- **Written exercise**: Update the part of the entries that opens with the first line and closes with the line containing "click(x=598, y=8)" by swapping "Instruction" for "Command" and leaving everything else unchanged.

- **Given data**:
::::::::::

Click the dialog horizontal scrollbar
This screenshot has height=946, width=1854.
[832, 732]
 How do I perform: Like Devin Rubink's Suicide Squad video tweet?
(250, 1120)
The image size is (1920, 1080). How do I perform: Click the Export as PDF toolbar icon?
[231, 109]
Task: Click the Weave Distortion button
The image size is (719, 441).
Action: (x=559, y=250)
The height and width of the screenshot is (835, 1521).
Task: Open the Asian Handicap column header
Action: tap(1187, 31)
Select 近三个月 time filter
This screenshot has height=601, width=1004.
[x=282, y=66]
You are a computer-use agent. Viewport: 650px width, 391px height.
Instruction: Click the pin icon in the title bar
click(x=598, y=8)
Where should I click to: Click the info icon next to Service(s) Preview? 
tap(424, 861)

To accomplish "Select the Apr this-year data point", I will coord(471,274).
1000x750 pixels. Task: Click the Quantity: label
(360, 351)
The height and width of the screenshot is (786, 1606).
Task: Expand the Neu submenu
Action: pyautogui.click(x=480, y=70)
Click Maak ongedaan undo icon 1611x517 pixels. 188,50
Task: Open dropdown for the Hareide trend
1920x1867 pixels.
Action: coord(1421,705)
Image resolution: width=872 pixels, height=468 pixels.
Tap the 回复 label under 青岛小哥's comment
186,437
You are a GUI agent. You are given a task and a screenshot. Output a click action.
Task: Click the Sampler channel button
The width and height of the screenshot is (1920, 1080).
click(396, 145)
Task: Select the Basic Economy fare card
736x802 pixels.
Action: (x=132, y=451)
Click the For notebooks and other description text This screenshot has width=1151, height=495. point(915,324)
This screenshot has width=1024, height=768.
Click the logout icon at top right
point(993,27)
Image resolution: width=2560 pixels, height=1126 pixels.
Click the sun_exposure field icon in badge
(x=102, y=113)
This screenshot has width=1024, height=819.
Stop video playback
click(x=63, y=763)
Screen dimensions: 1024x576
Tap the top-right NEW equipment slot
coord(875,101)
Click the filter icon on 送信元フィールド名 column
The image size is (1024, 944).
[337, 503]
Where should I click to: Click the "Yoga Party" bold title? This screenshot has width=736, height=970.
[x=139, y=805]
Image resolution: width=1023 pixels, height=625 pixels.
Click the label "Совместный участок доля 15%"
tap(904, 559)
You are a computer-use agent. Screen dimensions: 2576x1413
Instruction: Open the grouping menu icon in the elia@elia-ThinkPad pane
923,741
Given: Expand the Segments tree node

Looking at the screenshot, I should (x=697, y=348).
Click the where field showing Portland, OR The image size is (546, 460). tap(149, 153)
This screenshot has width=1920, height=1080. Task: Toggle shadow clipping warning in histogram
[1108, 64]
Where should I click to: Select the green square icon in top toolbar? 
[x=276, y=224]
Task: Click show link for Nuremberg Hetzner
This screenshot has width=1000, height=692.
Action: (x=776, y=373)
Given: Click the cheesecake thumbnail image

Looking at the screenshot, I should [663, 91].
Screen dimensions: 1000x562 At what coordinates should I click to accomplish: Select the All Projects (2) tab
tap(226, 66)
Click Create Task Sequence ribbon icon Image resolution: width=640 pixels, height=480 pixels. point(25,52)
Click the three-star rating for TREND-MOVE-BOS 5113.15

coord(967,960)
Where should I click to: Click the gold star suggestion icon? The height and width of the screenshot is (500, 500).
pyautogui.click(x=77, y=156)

::::::::::

- **Task solution**:
Click the dialog horizontal scrollbar
This screenshot has height=946, width=1854.
[832, 732]
 How do I perform: Like Devin Rubink's Suicide Squad video tweet?
(250, 1120)
The image size is (1920, 1080). How do I perform: Click the Export as PDF toolbar icon?
[231, 109]
Task: Click the Weave Distortion button
The image size is (719, 441).
Action: (x=559, y=250)
The height and width of the screenshot is (835, 1521).
Task: Open the Asian Handicap column header
Action: tap(1187, 31)
Select 近三个月 time filter
This screenshot has height=601, width=1004.
[x=282, y=66]
You are a computer-use agent. Viewport: 650px width, 391px height.
Command: Click the pin icon in the title bar
click(x=598, y=8)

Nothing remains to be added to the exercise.